Kamis 21 Nov 2024 18:58 WIB

3 Tingkatan Syukur Menurut Imam Ghazali

Bersyukur adalah amalan yang utama dilakukan seorang hamba Allah.

ILUSTRASI Bersyukur.
Foto: AP Photo/Armando Franca
ILUSTRASI Bersyukur.

REPUBLIKA.CO.ID, JAKARTA -- Sebagai seorang Muslim, meningkatkan syukur adalah sebuah keharusan. Sebab, diri sudah mendapatkan nikmat terbesar, yakni beriman kepada Allah Ta'ala. Tidak semua orang hatinya dilembutkan untuk menerima cahaya petunjuk dari-Nya.

وَإِذْ تَأَذَّنَ رَبُّكُمْ لَئِنْ شَكَرْتُمْ لَأَزِيدَنَّكُمْ ۖ وَلَئِنْ كَفَرْتُمْ إِنَّ عَذَابِي لَشَدِيدٌ

Baca Juga

“Dan (ingatlah) tatkala Tuhanmu memaklumkan, 'Sesungguhnya jika kamu bersyukur, pasti Kami akan menambah (nikmat) kepadamu. Dan jika kamu mengingkari (nikmat-Ku), sesungguhnya azab-Ku sangat pedih.” (QS Ibrahim ayat 7).

Ayat tersebut mengisyaratkan pentingnya rasa berterima kasih kepada Allah SWT. Kadang kala, dalam menjalani kehidupan ini manusia lupa betapa banyak karunia yang telah diberikan-Nya. Sebagai Muslimin, nikmat menjadi manusia pun ditambahi pula dengan iman dan Islam.

Dengan meningkatkan intensitas rasa syukur, insya Allah kita dapat mencapai predikat takwa. Syukur berkaitan pula dengan keberkahan. Seseorang yang rajin bersyukur, insya Allah, akan dikaruniai hidup penuh berkah. Dia akan merasa tercukupi dengan berapa pun rezeki yang diperolehnya.

Hujjatul Islam, Imam Al Ghazali, menerangkan, syukur terdiri atas tiga perkara, yakni ilmu, keadaan, dan amal. Ilmu syukur berarti menyadari betapa banyak kenikmatan yang diterima seorang insan dari Allah SWT. Keadaan bermakna meluapkan rasa terima kasih itu dengan cara-cara yang diridhai-Nya.

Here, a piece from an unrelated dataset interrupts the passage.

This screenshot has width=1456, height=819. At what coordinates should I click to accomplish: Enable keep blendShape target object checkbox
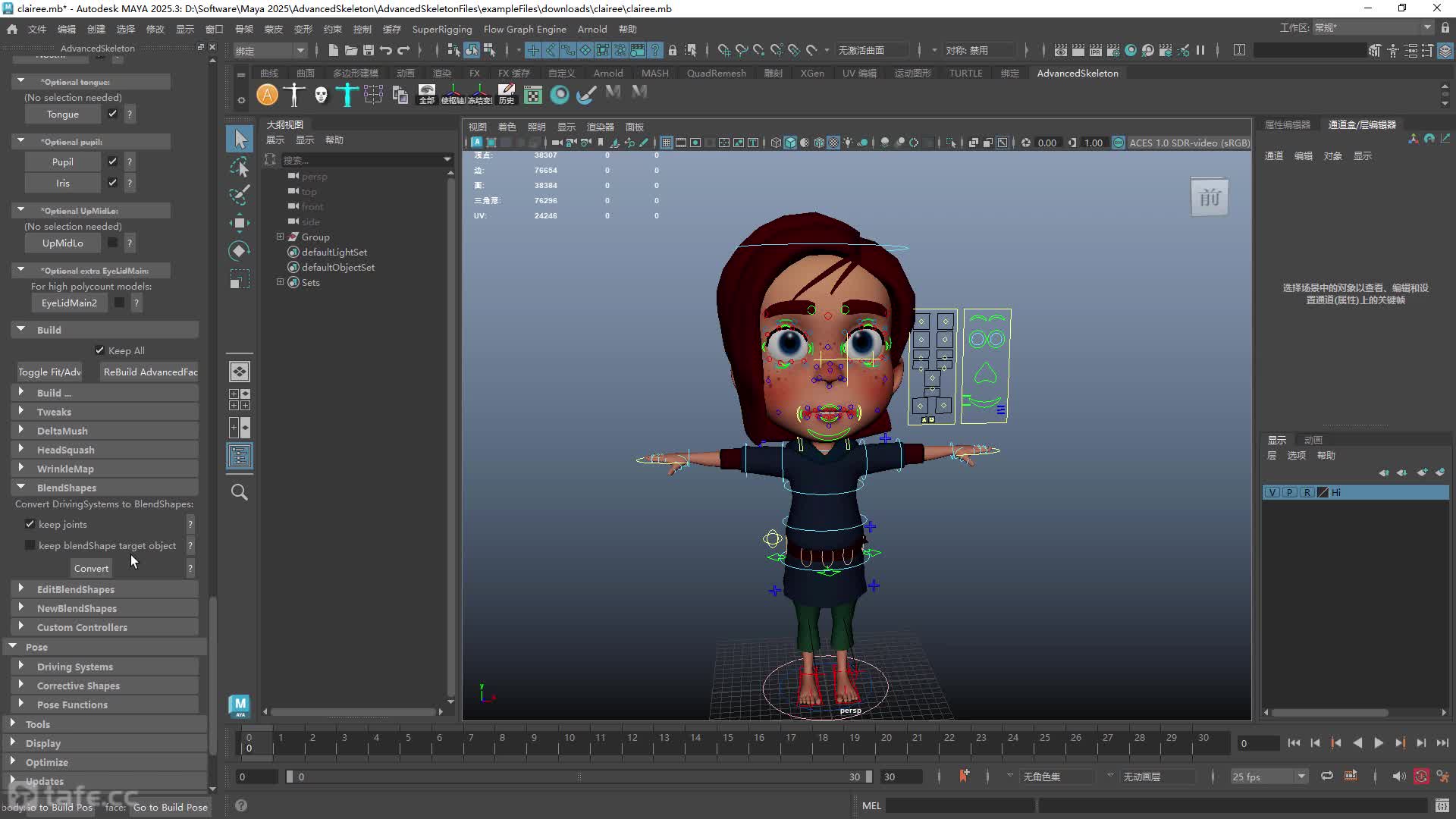click(30, 545)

Adapun amalan bertujuan menunaikan perintah-Nya. Bahkan, seperti dijelaskan dalam Alquran surat Ibrahim ayat tujuh, dengan bersyukur niscaya Allah SWT semakin memperbanyak limpahan karunianya kepada sang hamba yang taat.

Tidak hanya di dunia, melainkan juga kelak di negeri akhirat. Bukankah nikmat teragung adalah meraih ridha Allah SWT sehingga diperkenankan untuk melihat Wajah-Nya?

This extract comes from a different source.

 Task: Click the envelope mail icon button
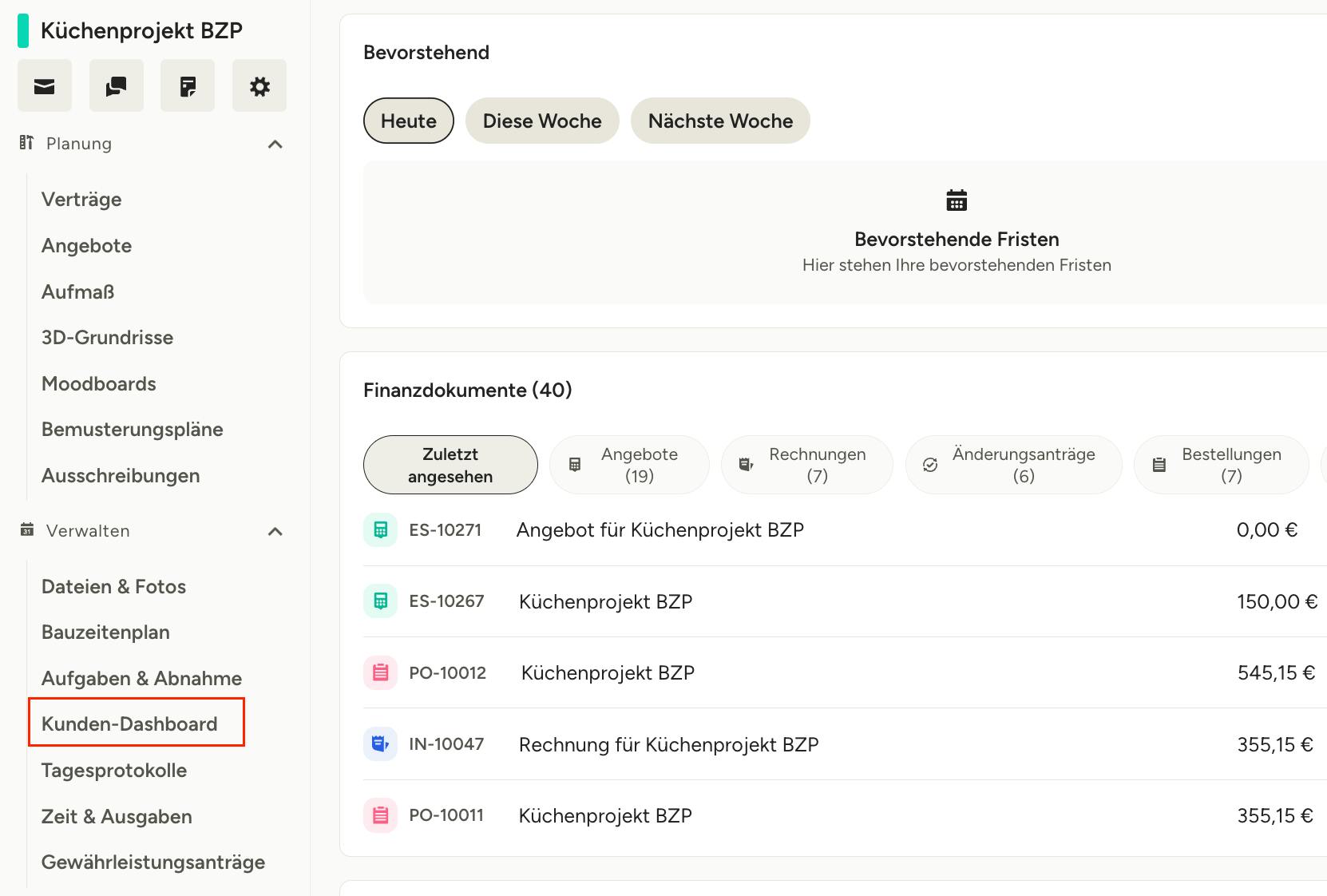[x=45, y=85]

Menurut para ulama, syukur memiliki hakikat, yakni seorang insan menyandarkan segala nikmat kepada Sang Pemberi karunia. Caranya dengan merendahkan diri di hadapan-Nya. Konkretnya adalah lebih menaati perintah-Nya serta menjauhi segala larangan-Nya.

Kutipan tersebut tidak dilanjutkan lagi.